A personal story
We can all have these, and then can be more or less determining against our pleasure and enjoyment of sex. It can come from a bad experience, or just having a play partner that wasn’t quite doing it like you would want, and have therefore put you off it. Like most things in life, its absolutely up to yourself if you want to do anything about it, however do not make yourself believe that its the end of the story and you can never overcome it.
Recommend first and foremost to seek professional guidance, however here is a personal story shared, on how BDSM can help with more then just some fun enjoyful kinks.
The particular sexual hang-up here, is the “going down” or “eating pussy”, that over the years due to some history, had managed to work itself into a hard limit.
BDSM however comes with one fun thing.. control! Control can both be fun to play with but also be a tool in a situation where one party (be it Dom or sub) needs to OWN their own experience of it a little more then usual.
The partner here got trained on eating fruits in a very specific manner, and over many months (years) had to demonstrate that they knew how to do the specific movements with tongue and mouth so there was a consistency in it.
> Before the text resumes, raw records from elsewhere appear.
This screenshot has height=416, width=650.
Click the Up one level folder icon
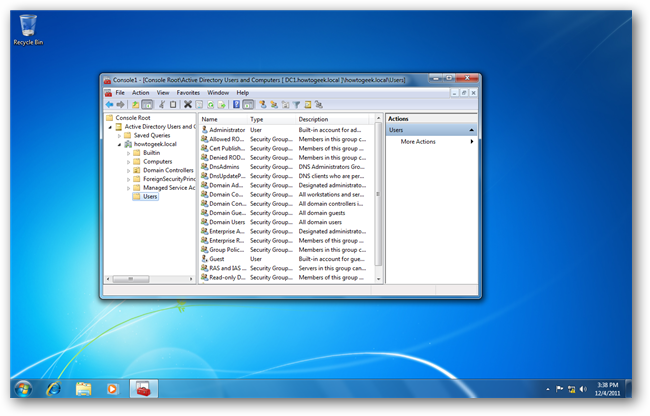pos(136,104)
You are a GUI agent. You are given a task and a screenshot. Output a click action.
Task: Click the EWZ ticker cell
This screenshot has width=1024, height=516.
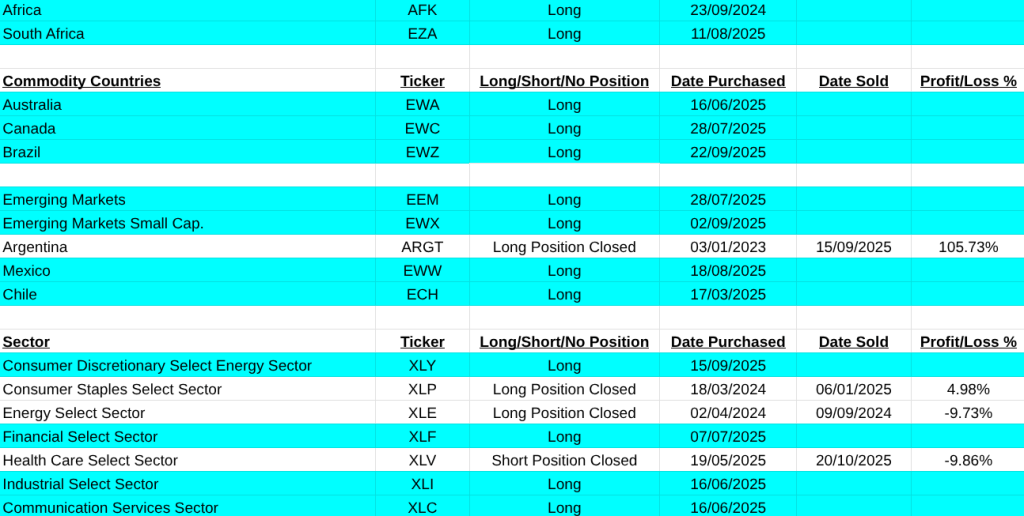point(423,152)
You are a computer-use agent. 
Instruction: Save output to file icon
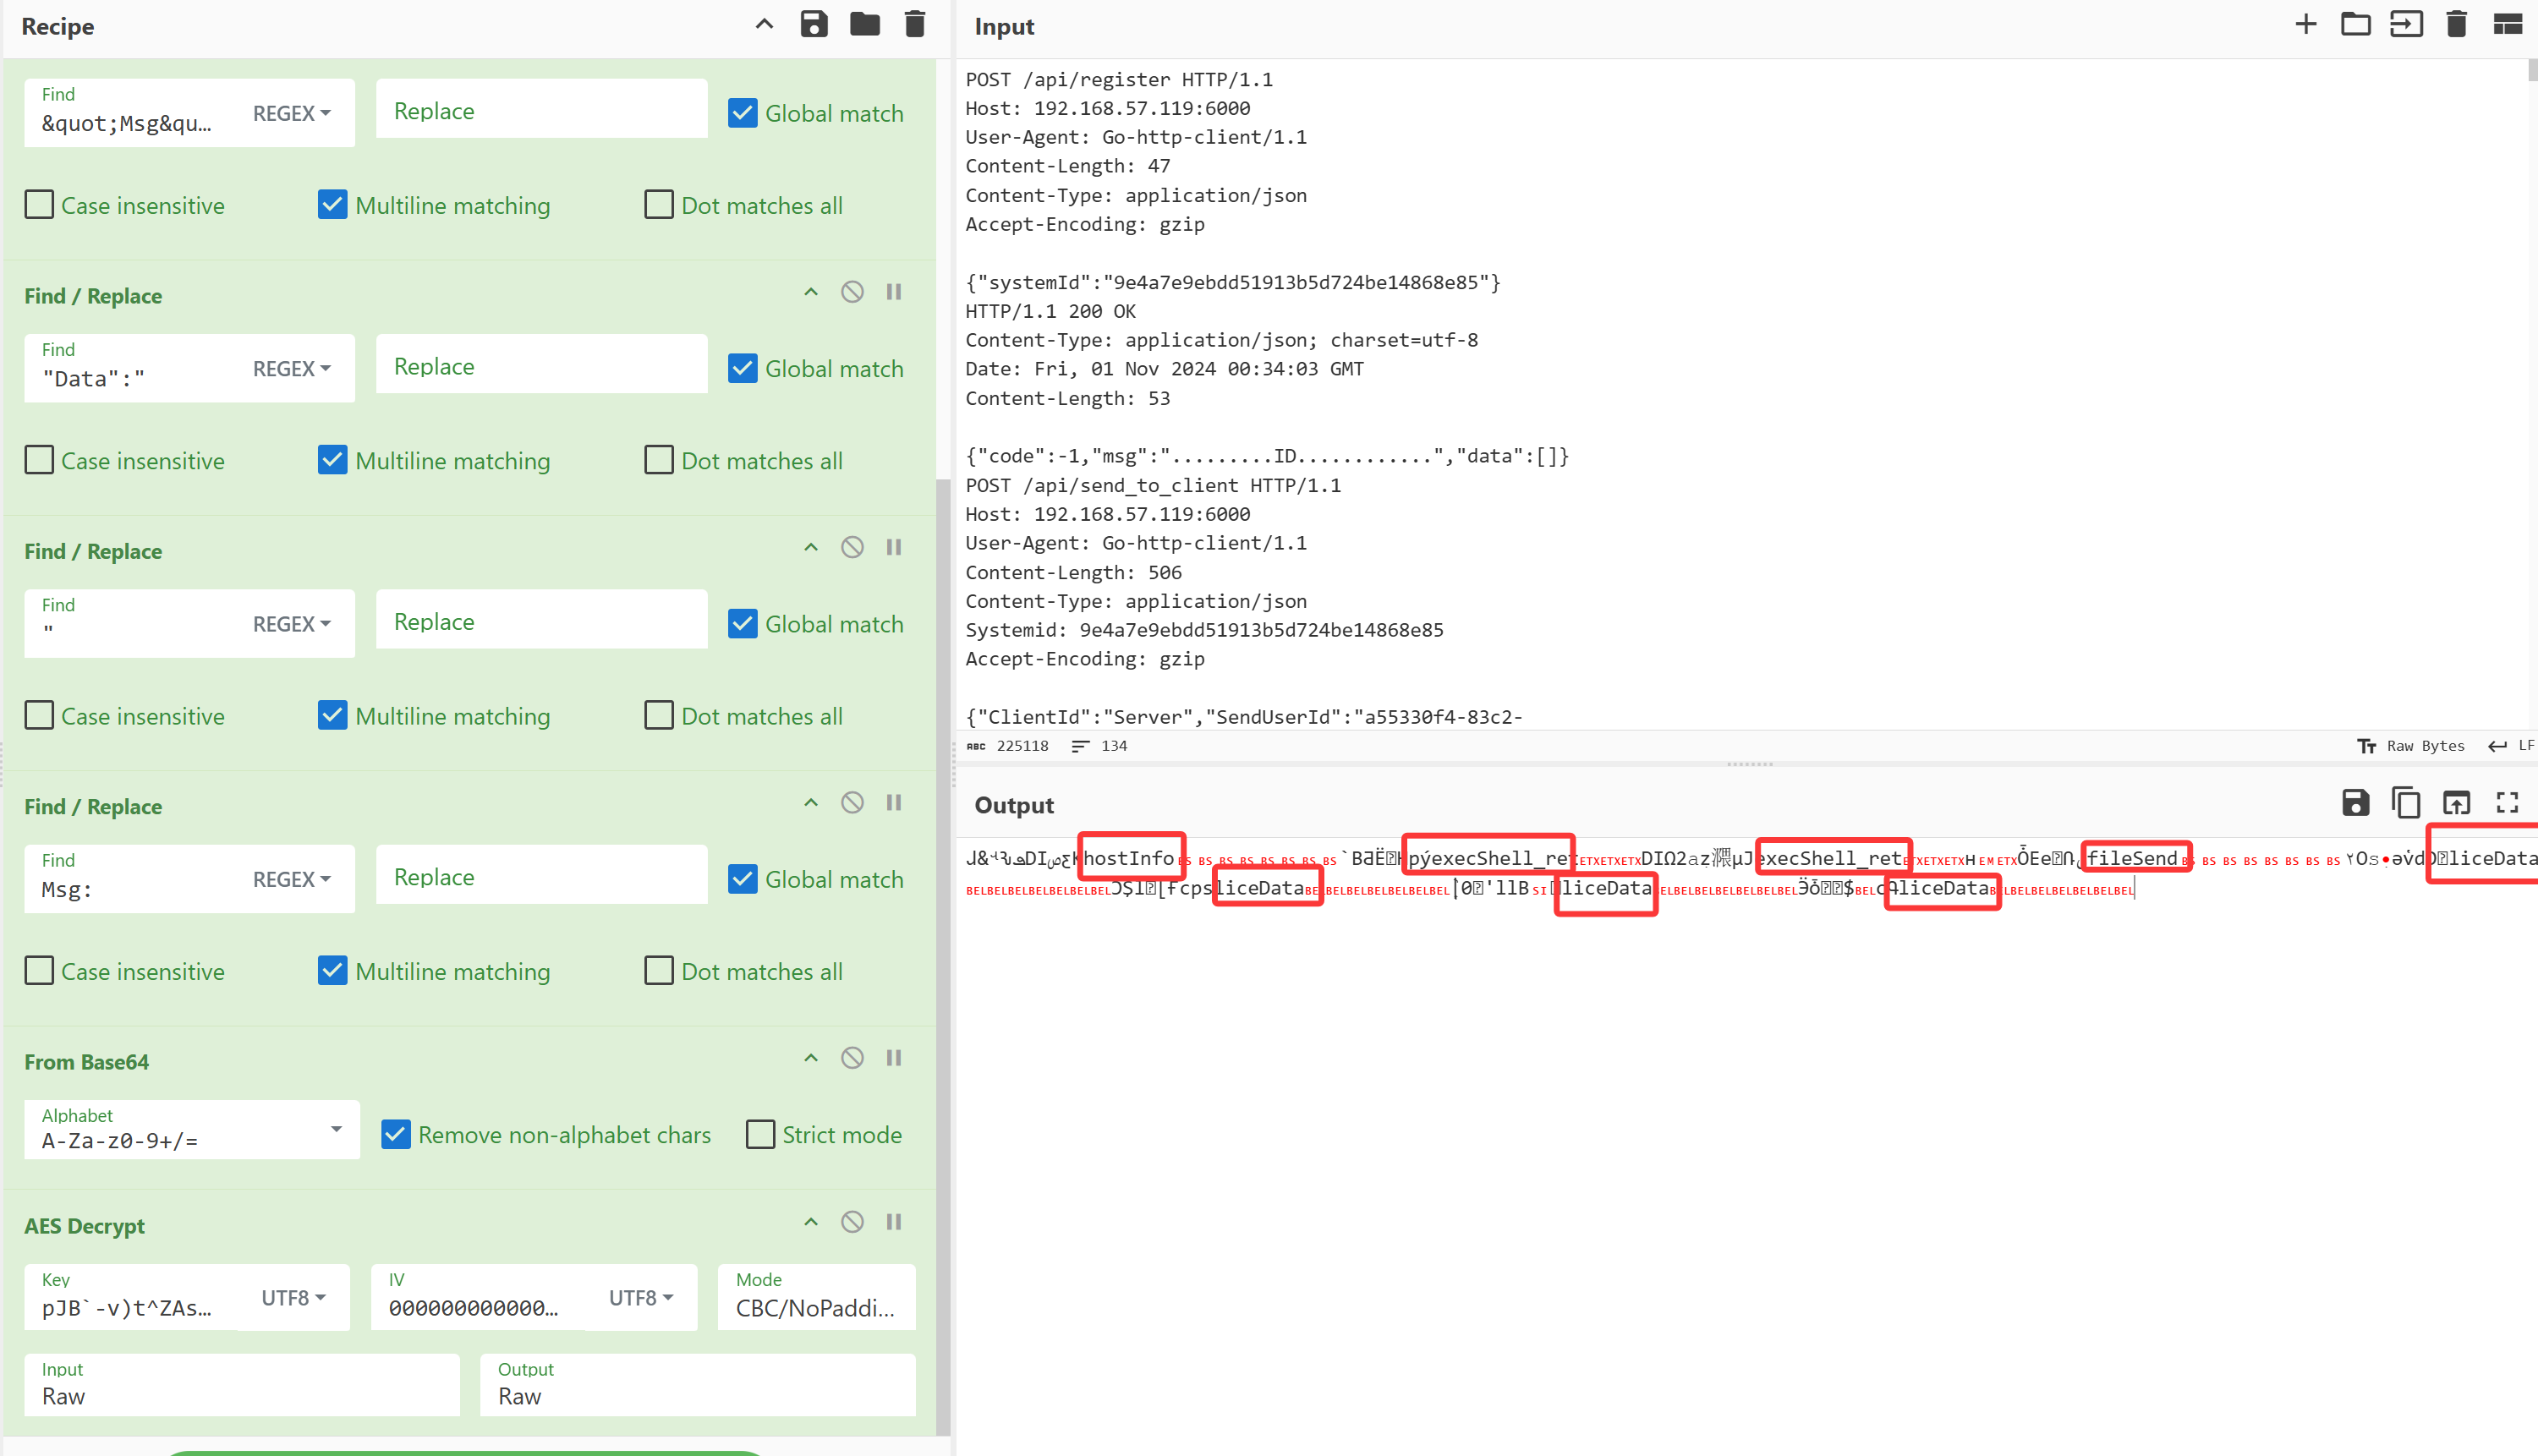(2355, 803)
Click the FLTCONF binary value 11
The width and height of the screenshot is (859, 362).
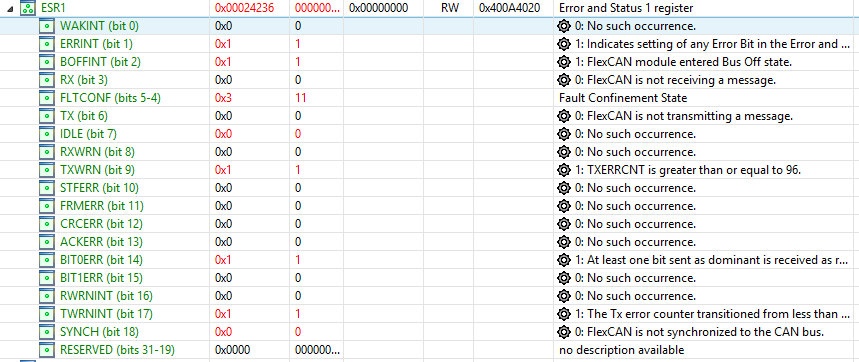[300, 98]
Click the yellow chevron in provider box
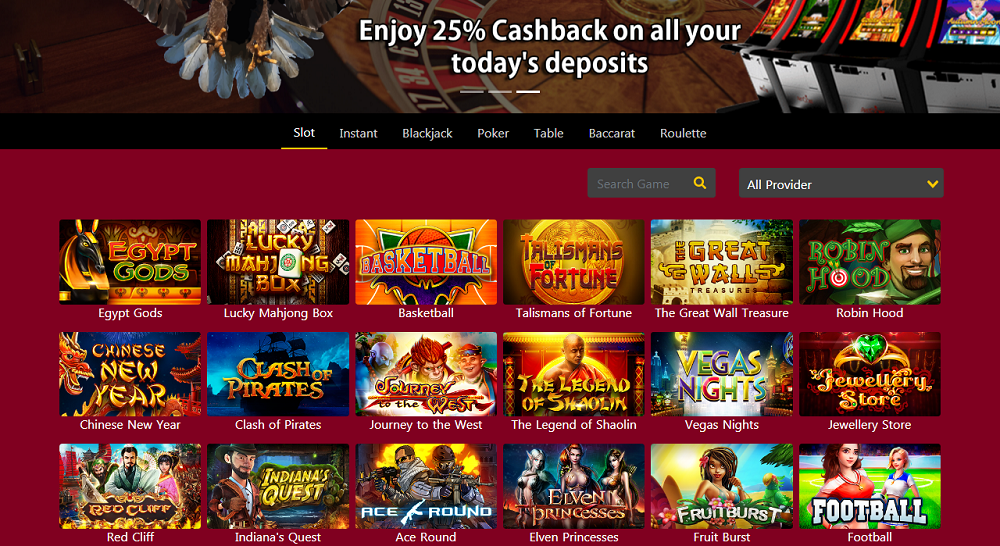 [x=932, y=184]
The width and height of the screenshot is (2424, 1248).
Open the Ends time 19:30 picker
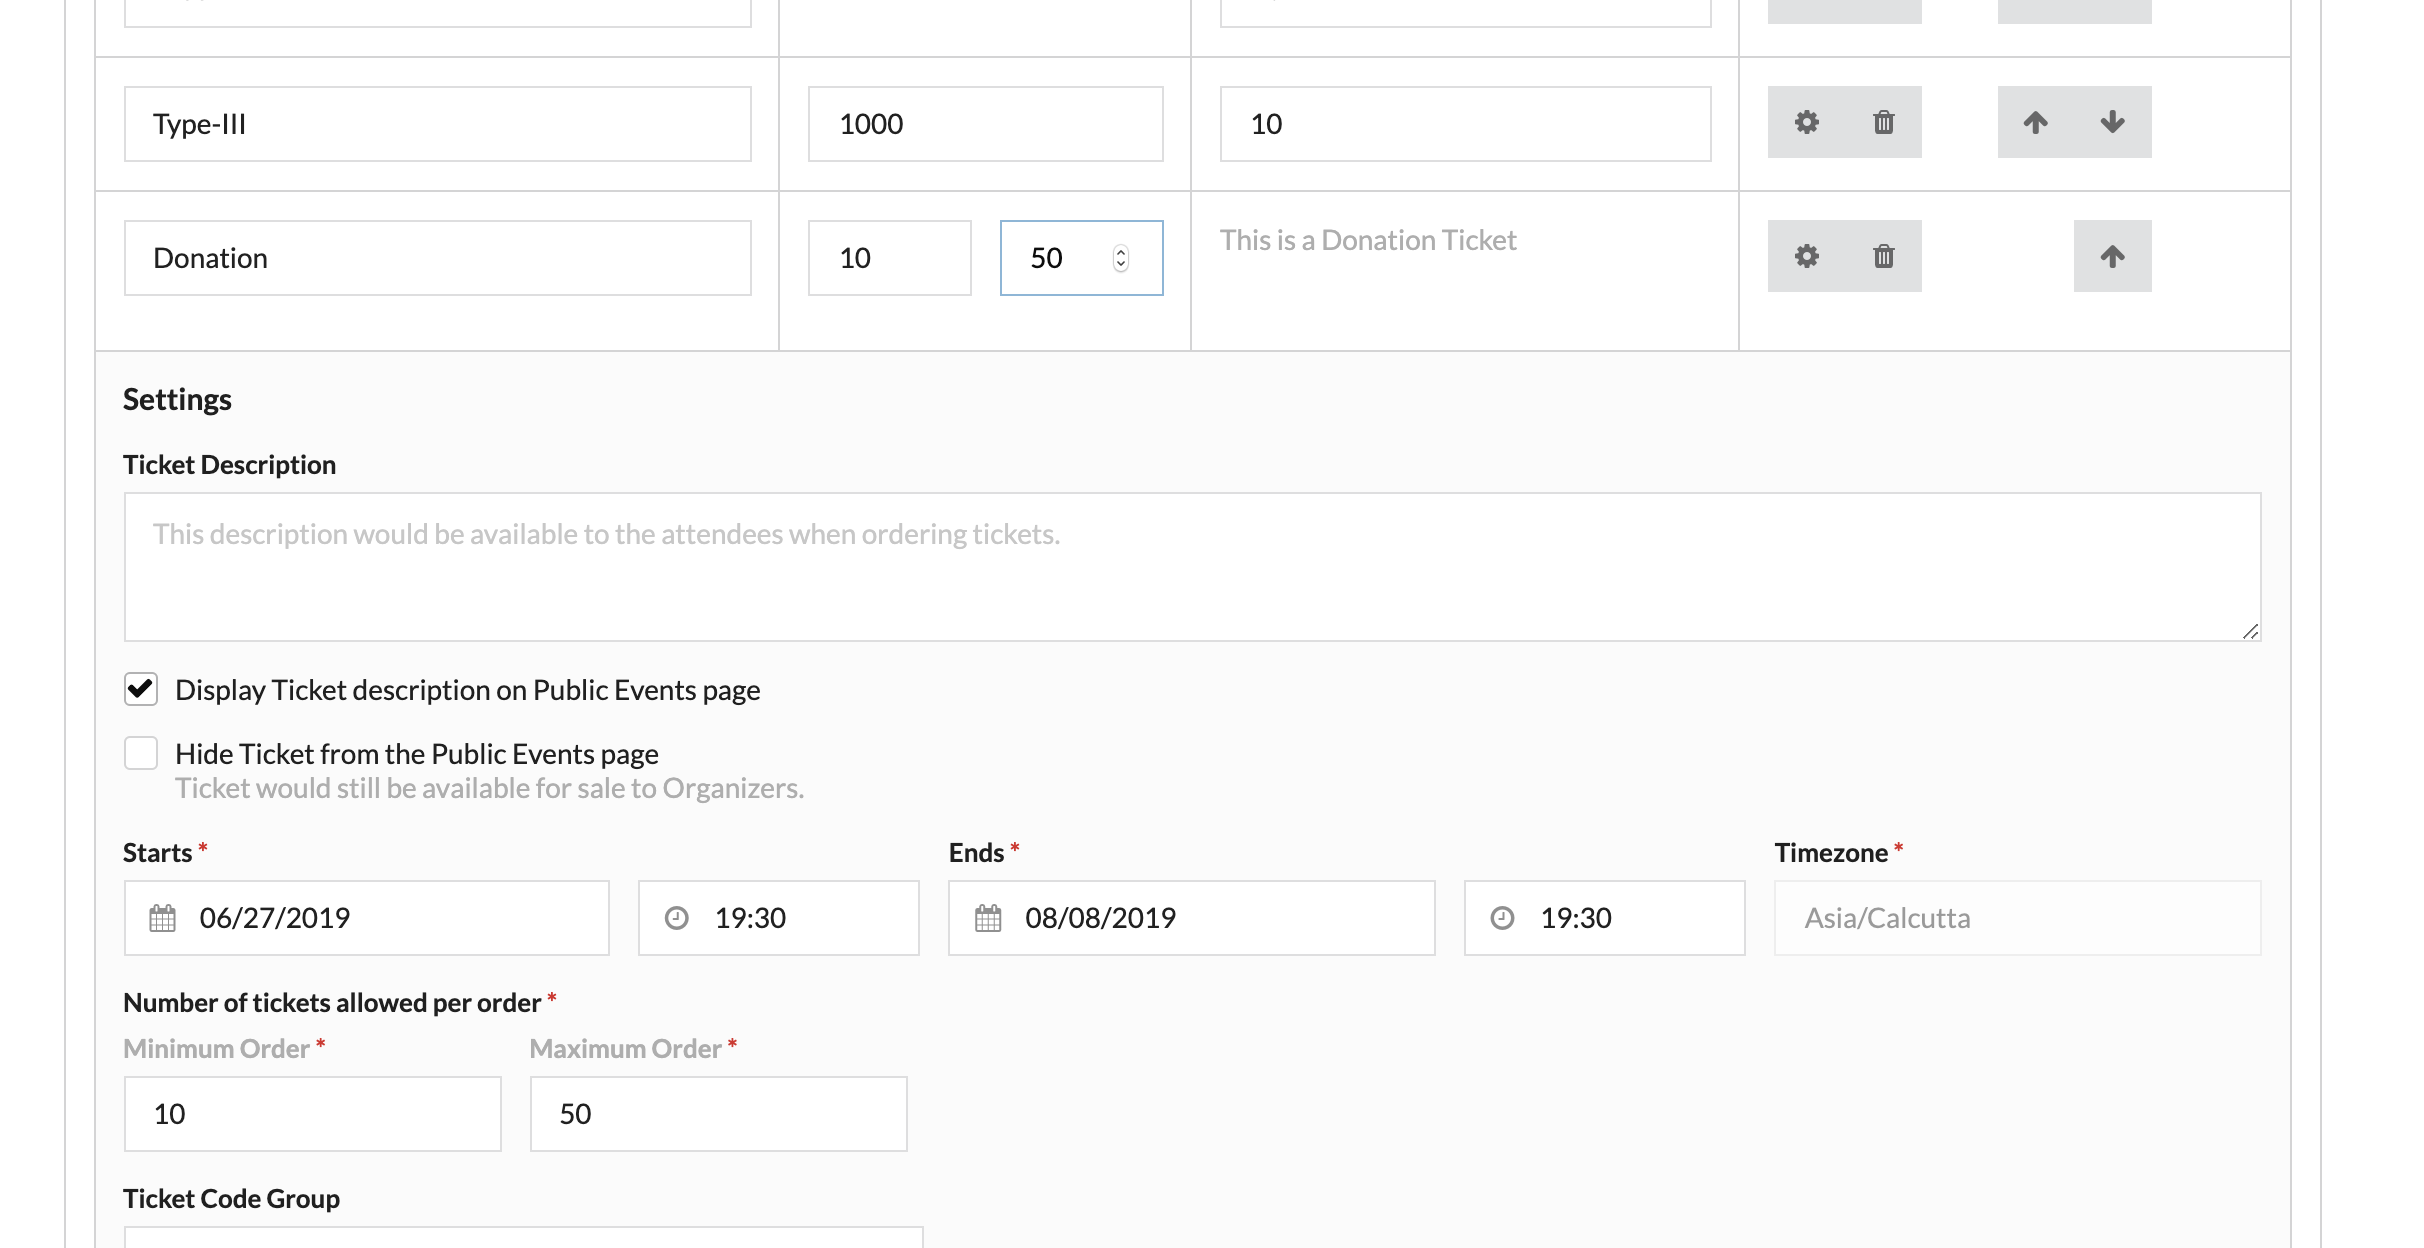1604,918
Once this was achieved, in a controlled way, the partner replicated the movements, but only once when instructed. This gave control back so that everything was consistent, over-consented and on command only.
Always start with one small experience, so you can celebrate with your partner a success, instead of having to rush to do the most extreme aftercare. This can then be repeated at later time again and again, until slowly the trust is fully there and the confidence builds.
This is build on a particular specific sexual hang up, however you can look at designing a process that would help you with yours. Step one is always to have a partner who is understanding, patience and who will follow your guidance and make sure you OWN the control over the experience.
Keep in mind, that this might be a place where a sub needs to be the one in control for once, and as a Dom it is not about your EGO, but about the help you can give your partner in overcoming something they want to work on.
Why does this work in BDSM:
- In BDSM, there is often a large freedom to talk about sex and Limits are one of the first parts of any BDSM conversation. As a standard you will be asked to share limits and it is expected that you take note of your partners limits. This then open the conversation further to whether its hard limits or if they are sexual hang-ups or if they are just not on the kink list of things
- BDSM is naturally and usually some control exhange, either SUB to DOM or Little to Caregiver or even a bit of a mixed play, however control is part of it. It is therefore not hard to find a play partner in BDSM world that understand what it means to transfer control. Still, make sure you pick a good one 😉
- BDSM usually have a lot sites, discord servers and so on, which means a large knowledge set both of people but of resource, where you can help get ideas to how you can build up your training for this.
And this just to name the top 3 reasons.
Feel free to share in comments anything you want to note to this, as this is a rather heavy subject, and others may learn from your experience or your ideas around this.
And finally: A thanks to this particular sub, who helped their Dom overcome a bad experience!